The first burst of bloom on our magnolia tree |
I can’t wait for the Magnolia Fair,” cousin Kathy said every summer of our childhood.
I could only imagine the fair, for I’d never seen it. Each summer vacation to Kentucky, those two words provoked a hope that this would be the year I’d walk the fair with Kathy.
Predictably, someone said “Magnolia Fair” at family picnics or baseball games in the McCoy Bottom. Kathy and her younger sisters whined to Aunt Eloise, “Mommy, please take us to the Magnolia Fair.”
I couldn’t understand why my aunt and mother wouldn’t leave their canning and laundry to drive us to the fair, just fifteen minutes up the road to Matewan, West Virginia.
Furthermore, I didn’t know that my mother delivered me in Matewan’s little hospital in 1949, just four days before Aunt Eloise brought Kathy into the world. The same year, Matewan established the Magnolia Fair.
No wonder our birthplace called Kathy and me to its a carnival along Tug Fork, just seven miles of hairpin turns from the McCoy farm.
I found it an amusing distinction to be born in one state and live in another it bordered. Both locales provided casts of colorful characters—family, friends, and merchants who earned my steadfast regard for the roles they played in my life and family legends.
The Magnolia Fair, for one. Although the event perseveres as the largest and longest running outdoor fair in southwestern West Virginia, it remains only an icon in my imagination.
On our drive back to Michigan, Dad passed the rail yard that for decades held thousands of coal cars heaped high with black gold. And without fail, a happy clown’s face painted on the viaduct at the town’s entrance welcomed visitors to Matewan’s Magnolia Fair.
Today, in the perennial succession of springtime blooms, I admire my little pink magnolia tree outside my kitchen window. It’s a wimpy specimen compared to the 50-foot mountain magnolia tree and her fragrant, white blossoms the size of a dinner plate.
The strum of memory hums in affection for Magnolia fraseri.
For cousin Kathy and the clown planted the seed of wonder into my young soul. There the mystery of the Magnolia Fair waited until this past January 31st, a cold, cloudy day when I needed Kathy’s laugh.
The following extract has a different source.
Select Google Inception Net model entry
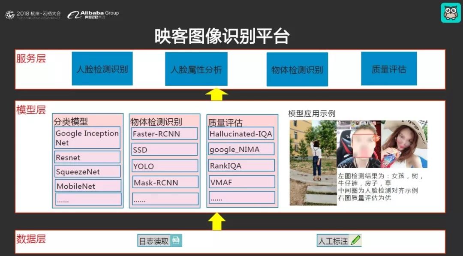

After she related several profound things her grandson said, we reminisced a while.
“Remember when ya’ll came in and our mothers peeled those little green apples and stirred applesauce in a copper cauldron over a fire by the homeplace? Remember how the hot applesauce popped on our skin and burned us?”
“I remember climbing the apple trees and eating around the worms, but I don’t remember the applesauce.”
“Why, other than the Magnolia Fair, it was my highlight of your visit.”
“I remember you talking about the Magnolia Fair, but I don’t remember attending it. What was it like?”
Dear Reader, Kathy laughed in a tone loaded with revelation.
“Well, it wasn’t much, but it’s all we had. And we loved the ice cream.”